:: Dataset entries ::

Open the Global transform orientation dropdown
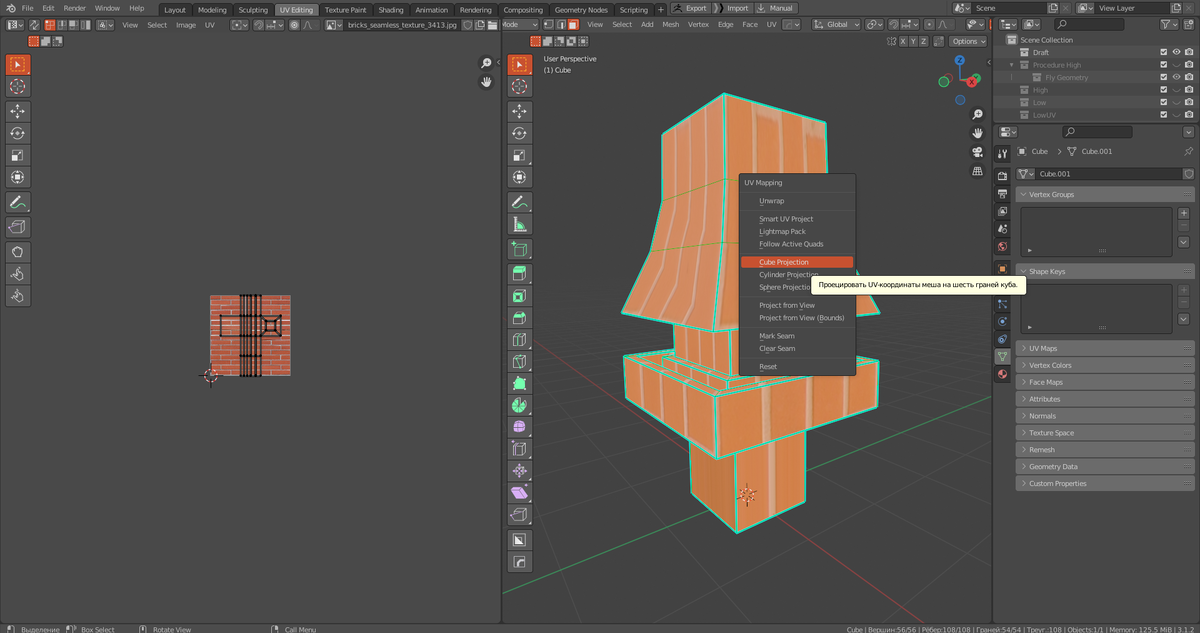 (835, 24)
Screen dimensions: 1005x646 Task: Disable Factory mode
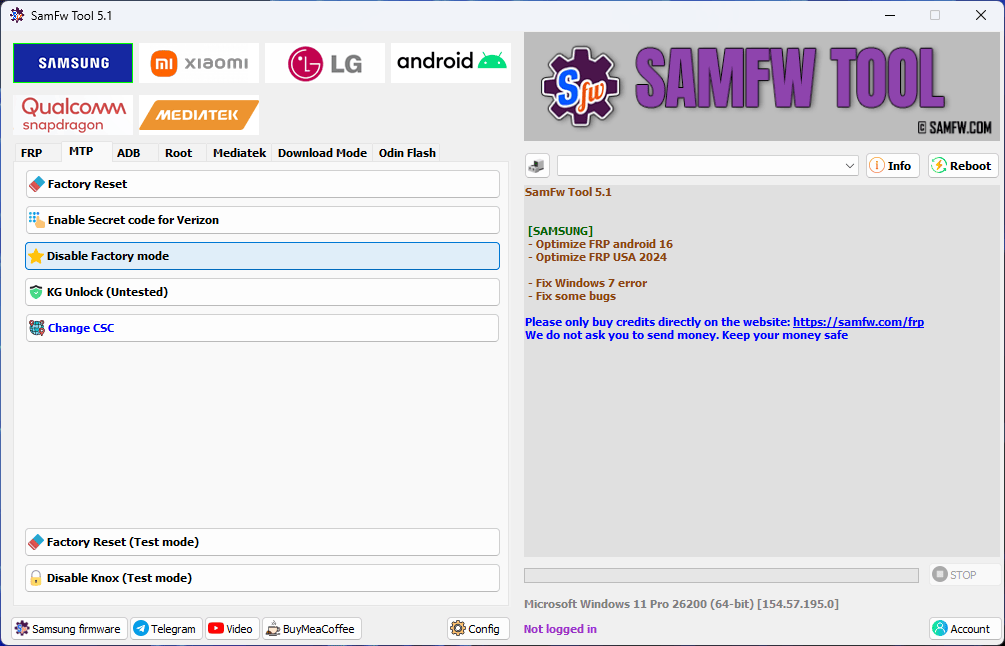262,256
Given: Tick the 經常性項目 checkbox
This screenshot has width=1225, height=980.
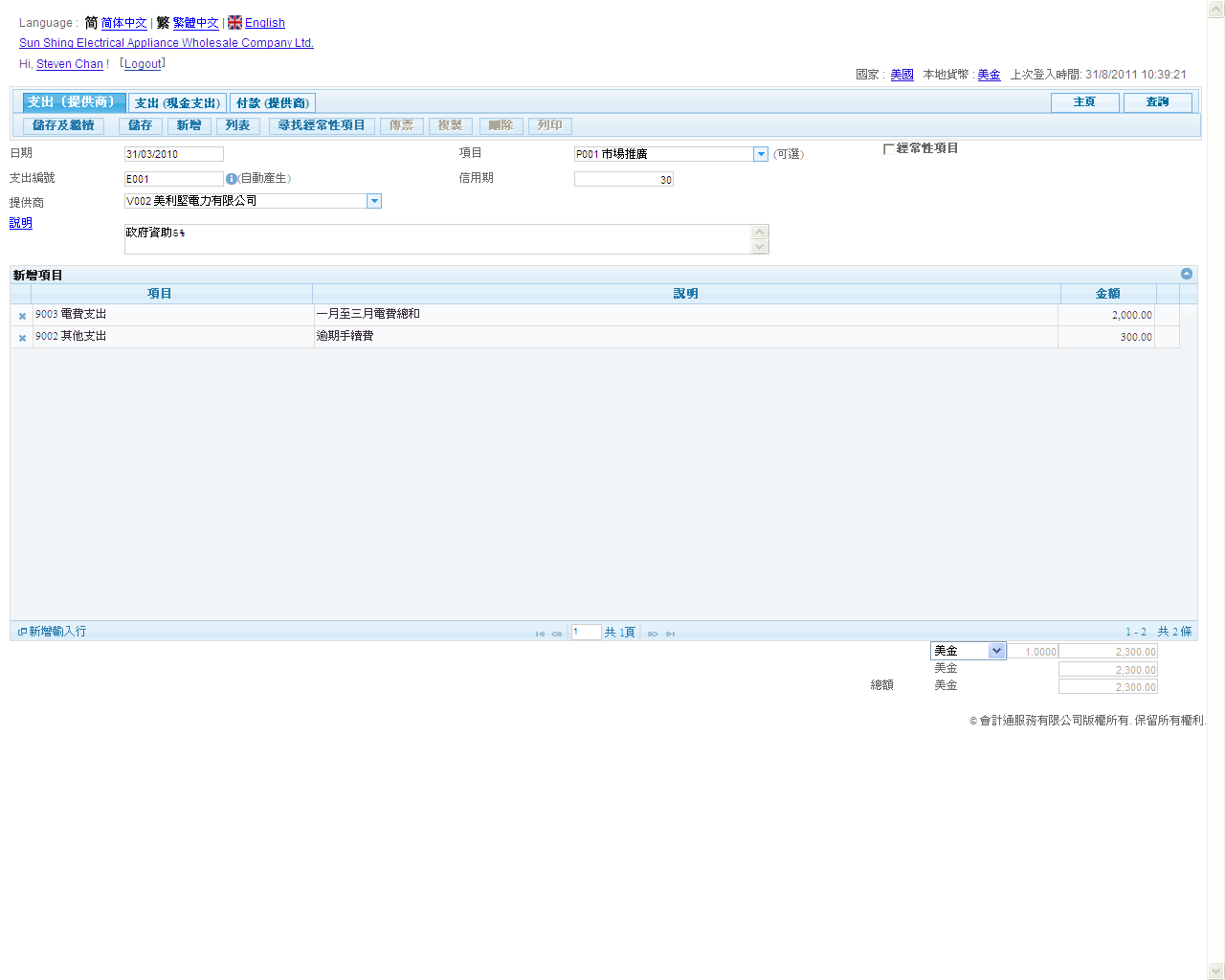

:::

Assignment =
The copy you give must repeat each record character for character, but it must not include the pictures.

Finished exercise =
Open the Global transform orientation dropdown
 (835, 24)
Screen dimensions: 1005x646 Task: Disable Factory mode
262,256
Given: Tick the 經常性項目 checkbox
This screenshot has width=1225, height=980.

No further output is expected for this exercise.